# [EXTRACT PROVIDED]
== Segment start ==
We have 18000 namespaces in our cluster, we store custom resources where some collections have large schemas and the cardinality is also in the 100k's. For example, when a client doesn't use pagination our API server memory usage can balloon up to 2-300 GB under certain conditions
Solution
The most important goal is to reduce memory pressure on the API server. It would be nice to be able to reduce it on the client side too, in that case, we also care about knowing when the initial sync and or resync is in progress or at the very least completed.
Since this is for a new k8s version, I think it might be ok to change the watch event contract slightly. I've come up with a couple of approaches
Option 1: do nothing, still accumulate everything in a vec and emit
Event::Restarted
as the first event, when this streaming model is enabled. The name of the event is a bit weird, and it could maybe be renamed to express intent better although that would introduce breaking changesOption 2: Modify the applied event to have an option or an enum value to indicate if we're still in the initial listing state
Option 3: Introduce 2 new events, one that indicates a relist is starting and one that indicates the relist is completed, this can then remove the need for the Restarted event because these 2 new events give enough signal.
== Segment end ==
# [WHAT TO WORK ON]
(a) Answer these questions using the text on API server memory pressure:
(i) How many namespaces are in the cluster?
(ii) What does the text call the most important goal?
(iii) What two new events does Option 3 propose?
(b) Copy out the text on API server memory pressure from "Since this is" up to and including "give enough signal.".
(c) Pick up the text on API server memory pressure after its final sentence and keep writing it.

# [DATA BLOCK]
== Segment start ==
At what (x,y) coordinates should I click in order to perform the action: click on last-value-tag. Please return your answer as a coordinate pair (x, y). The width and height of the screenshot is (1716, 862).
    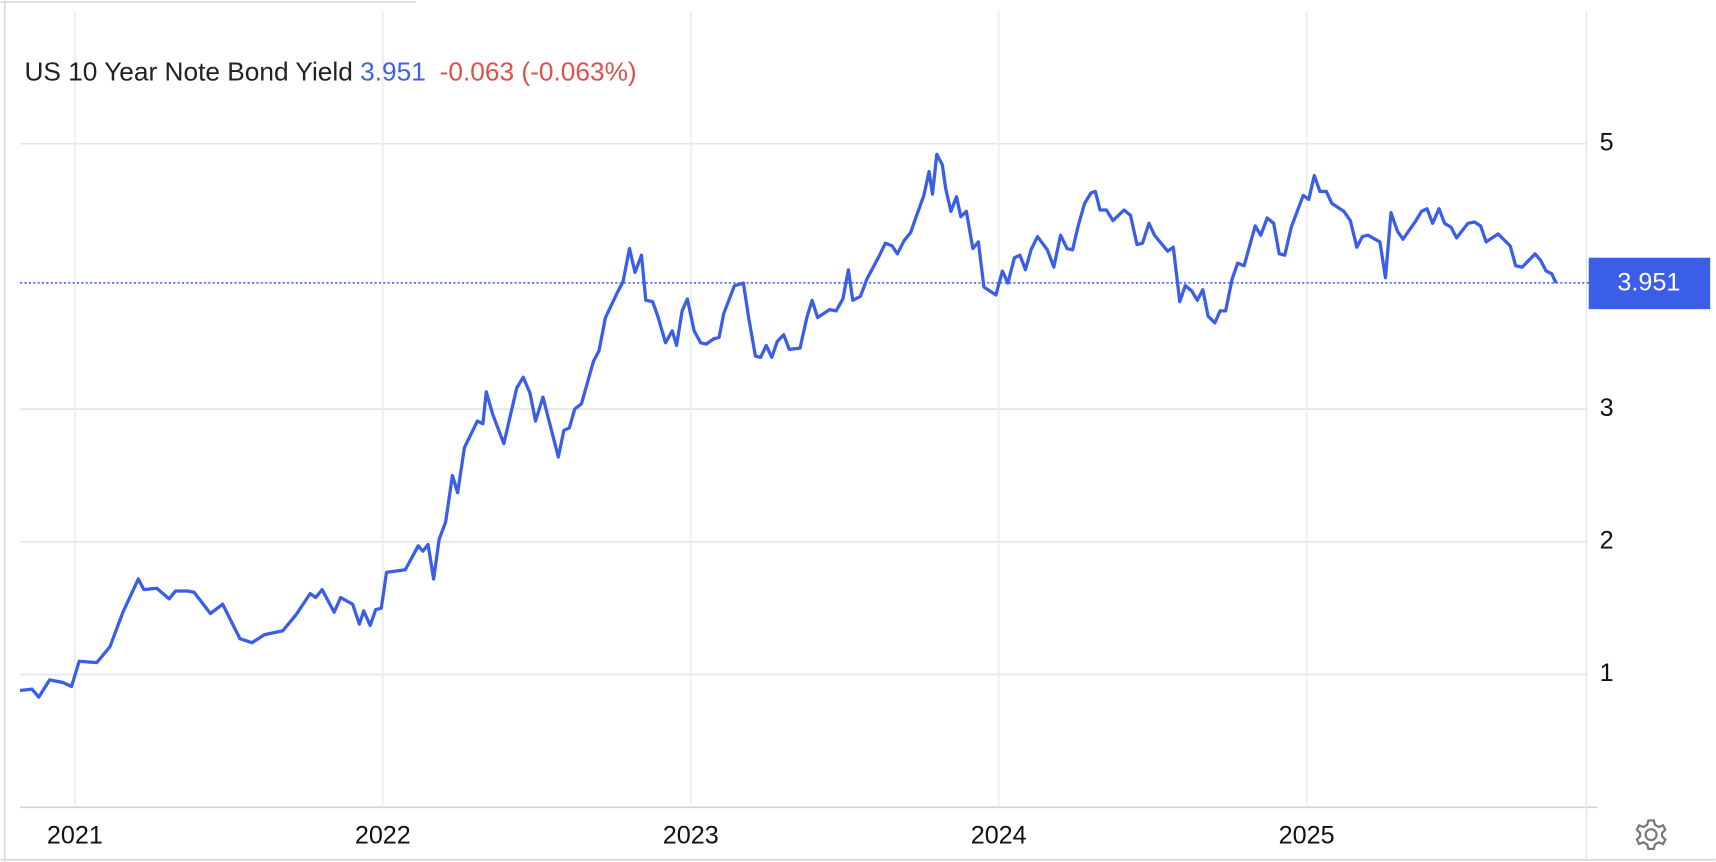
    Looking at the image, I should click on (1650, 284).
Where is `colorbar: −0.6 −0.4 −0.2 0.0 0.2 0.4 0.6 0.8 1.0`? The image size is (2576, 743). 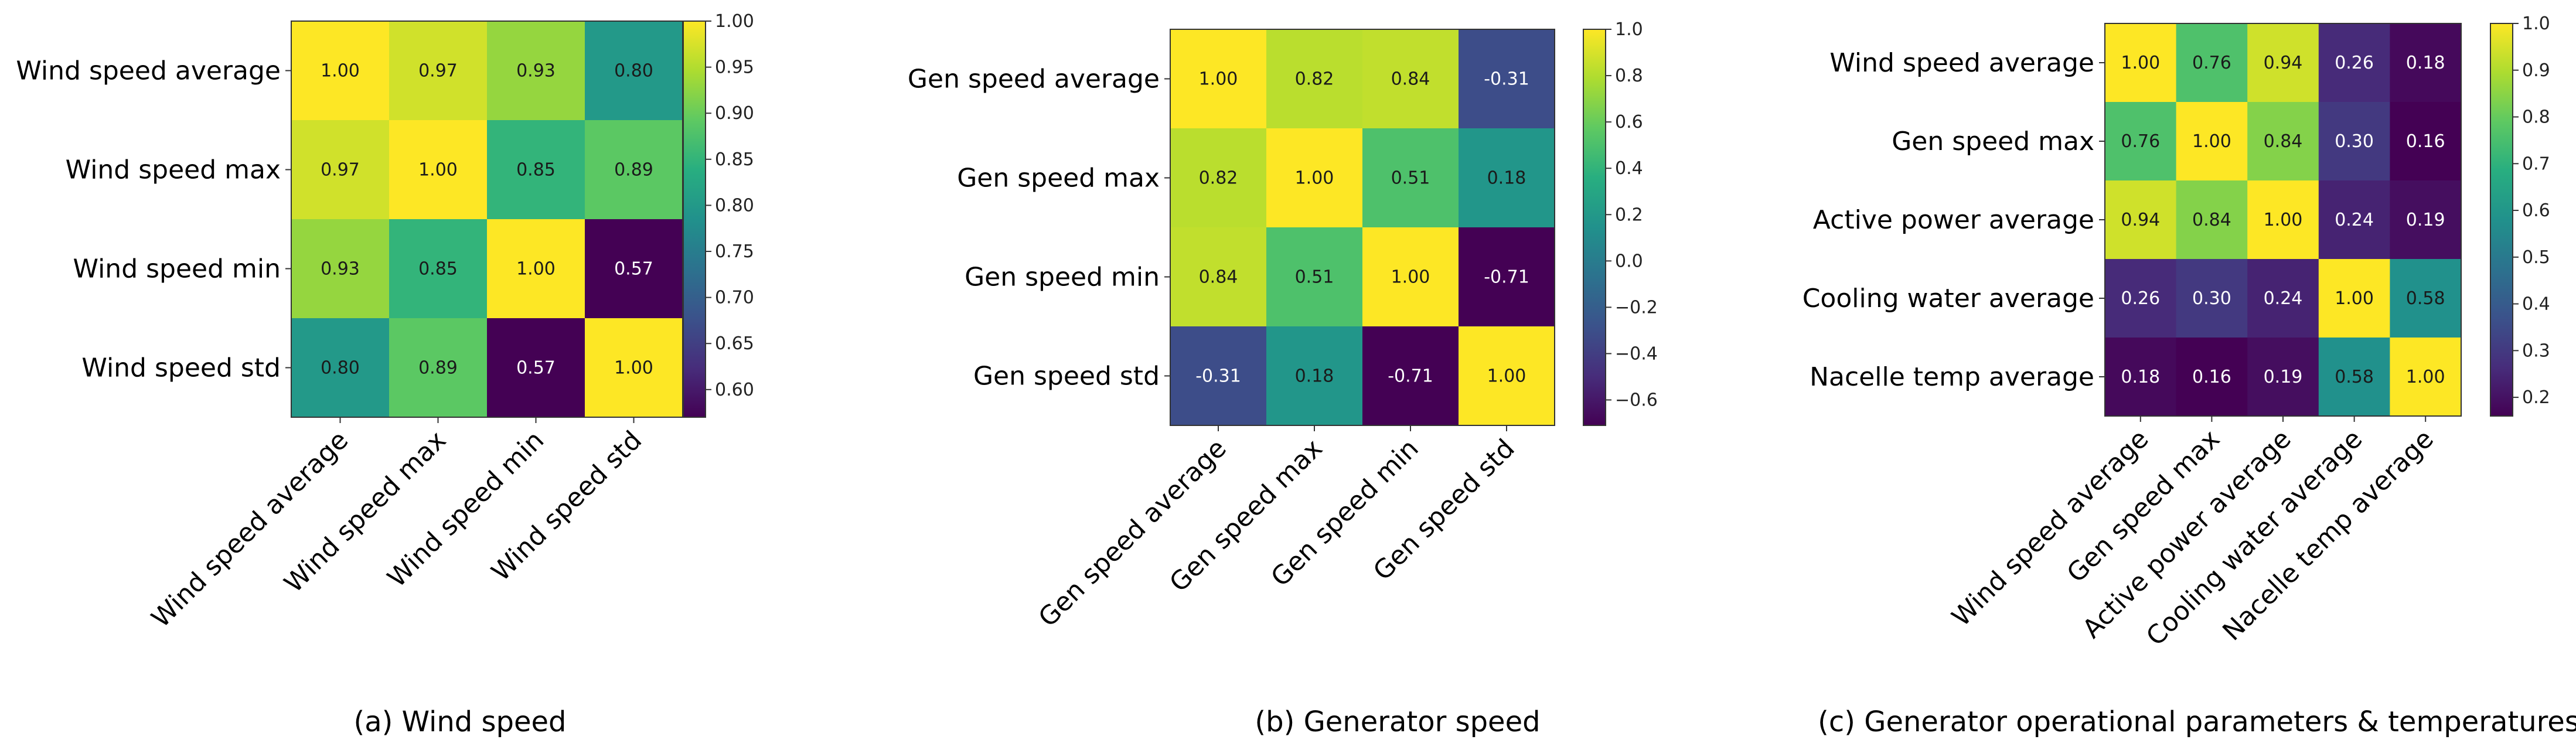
== Segment end ==
# [SOLVED TASKS]
(a)
(i) 18000
(ii) Reducing memory pressure on the API server.
(iii) One event signaling that a relist is starting, and one signaling that the relist is completed.

(b)
Since this is for a new k8s version, I think it might be ok to change the watch event contract slightly. I've come up with a couple of approaches
Option 1: do nothing, still accumulate everything in a vec and emit
Event::Restarted
as the first event, when this streaming model is enabled. The name of the event is a bit weird, and it could maybe be renamed to express intent better although that would introduce breaking changesOption 2: Modify the applied event to have an option or an enum value to indicate if we're still in the initial listing state
Option 3: Introduce 2 new events, one that indicates a relist is starting and one that indicates the relist is completed, this can then remove the need for the Restarted event because these 2 new events give enough signal.

(c)
Option 4: stop being helpful and just expose the same events as the plain k8s API
Personally I'm in favor of option 3. Option 3 will allow for keeping client-side memory usage low, and it would allow for flagging a store as in or out of sync.
This PR currently holds option 1
This is a draft, so it's not signed. I'll work through what is required to submit PR's from my work email for the final PR. I just wanted to gather feedback.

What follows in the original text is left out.